PRETORIA (THE REPUBLIC OF SOUTH AFRICA)
CASE NUMBER: 33221/10
DATE:14/02/2013
In the matter between:
E M M …....................................................................................APPLICANT
and
T S M..........................................................................................RESPONDENT
JUDGMENT
RAULINGA J,
[1] The applicant approaches this court in terms of Rule 43(1) and 43(6) seeking relief for a contribution towards the costs of a pending matrimonial action. She also seeks a variation of the earlier decision this court made. The respondent disputes the claim.
[2] On 31 March 2011 the applicant launched a similar application to this court and it was dismissed with costs. Another application was set down for the 13 April 2012, but was postponed sine die. The matter was again set down for hearing on 22 November 2012 and was postponed sine die. On the 24 January 2013 the matter was heard before me.
[3] The applicant and the respondent are married according to customary rites in terms of the Recognition of Customary Marriages Act 120 of 1998. The said customary marriage was consummated on the 14 October 2008. There is one minor child born out of the marriage. It is common cause that the proprietary consequences of the said marriage are community of property and of profit and loss.

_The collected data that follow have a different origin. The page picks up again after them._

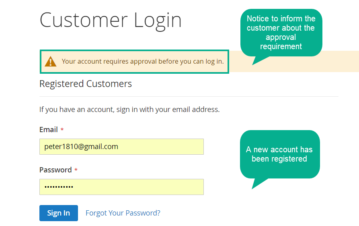The height and width of the screenshot is (226, 359).
Task: Click the 'A new account has been registered' bubble
Action: pos(280,154)
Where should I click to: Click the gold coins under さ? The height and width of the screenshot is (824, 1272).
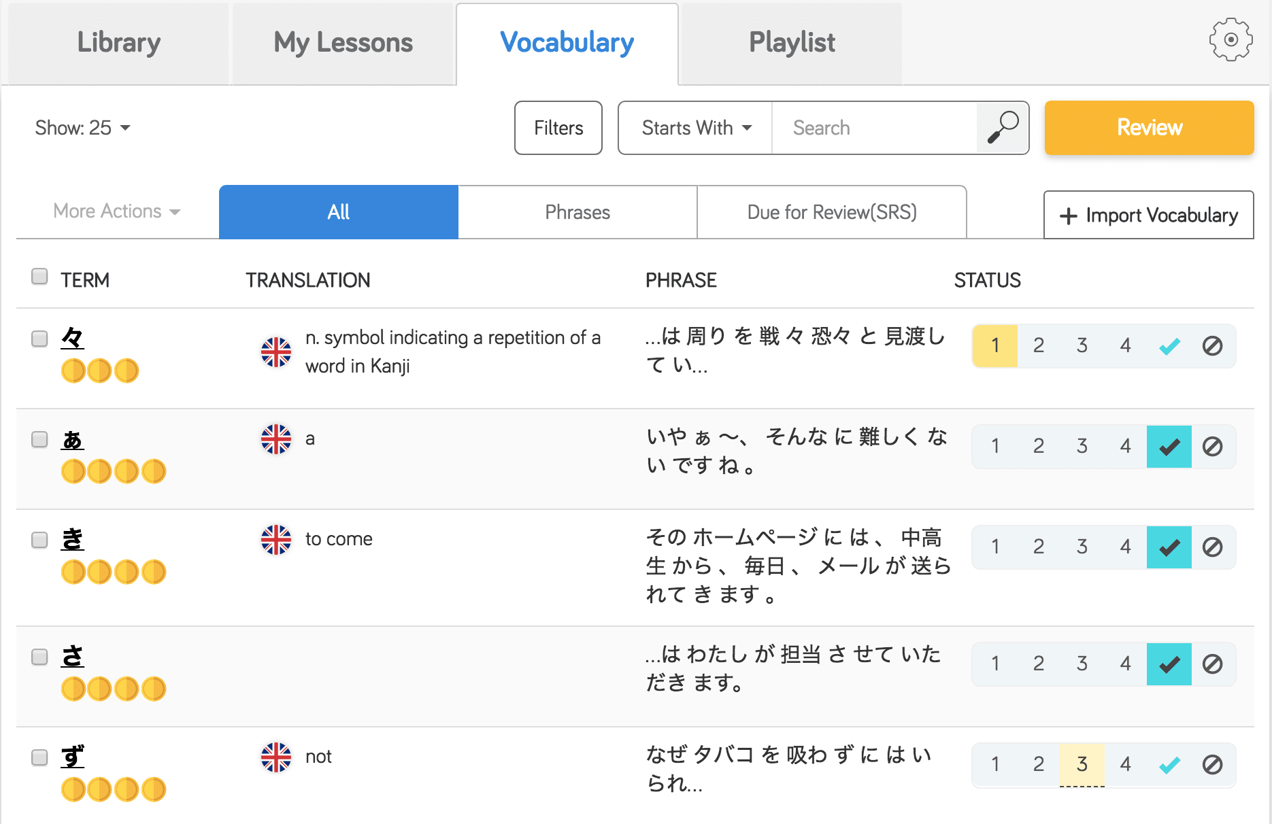(x=114, y=689)
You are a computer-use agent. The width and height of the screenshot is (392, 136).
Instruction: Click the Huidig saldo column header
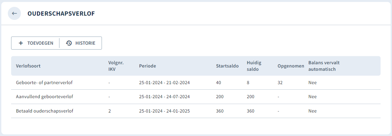click(254, 66)
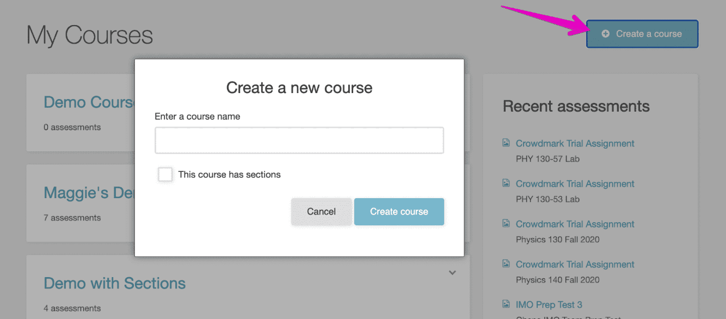Screen dimensions: 726x319
Task: Open Crowdmark Trial Assignment for PHY 130-53 Lab
Action: click(x=575, y=184)
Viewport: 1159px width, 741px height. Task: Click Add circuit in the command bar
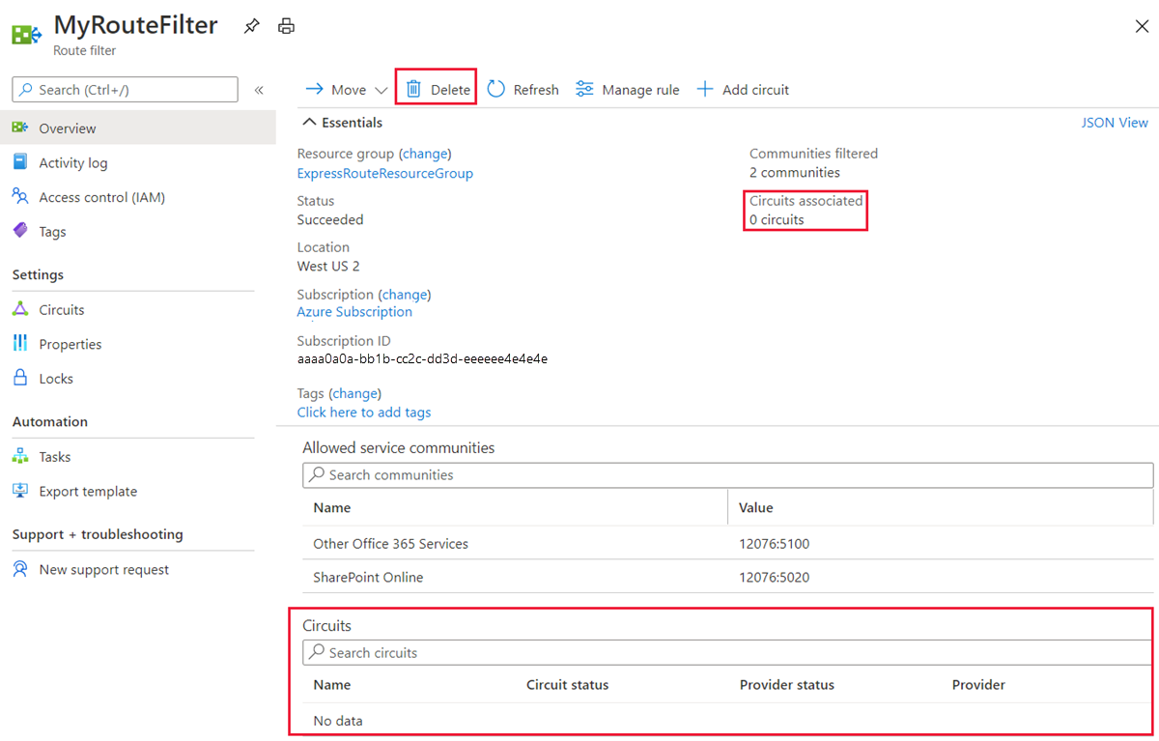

[4] The applicant left the common home on the 9 December 2009 at the instance of the respondent after he locked her out. She now lives with her parents. Since giving birth to their child the applicant stayed at home after the respondent insisted that she must be a stay-at-home mom, Before she was chased from their common home, the respondent used to provide for her and their child. He used to give her an allowance of R3500.00 per month and he would at times increase it to R10 000 to R20 000 per month. He bought her a C200 Mercedes Benz and they would at times spend R45 000 a weekend. He even absorbed her into his company, Bohlale Enterprises. They lived a high lifestyle. She has an income of R2000.00 per month. Although she is still a member of certain close corporations, she derives no income from them, because most of them are dormant. The respondent earns +-R31 581.85 per month as an engineer. He also draws money from his many companies. The respondent's assets are valued at more than R5 million. He has employed very expensive lawyers.
[5] On the other hand the respondent disputes that his assets are worth more than R5 million. He also denies that he has hired expensive lawyers. While he denies any knowledge of the financial status of the applicant, he however admits that he was obliged to support the household given the applicant's precautious financial state. He funded the applicant's studies and offered to support her business ventures. He bought a town house cash and he owns other houses. He admits that he was paying an allowance of R3500 per month to the applicant. He also registered her as an employee. He bought her C200 Mercedes Benz. He however denies that he gave her RI0.000 to R20.000 per month. He never lived a high lifestyle.
[6] The standard of proof in Rule 43 applications is based on a balance of probabilities, and the onus is placed on the applicant. In casu, the applicant has indicated the amounts paid to the respondent's attorneys. She has also annexed a cost towards her Auditors should the court allow same. Her legal costs have been calculated by her attorneys, be they in the past, present or future. Her attorney's pro forma tax invoice reflects a fatal amount of r 209620,42.-She clams an amount of RI80 000,00 contribution towards legal Cost. There an indication that from time to time the respondent draws money from his companies. This was not disputed. It is also evident that the respondent lives a high lifestyle.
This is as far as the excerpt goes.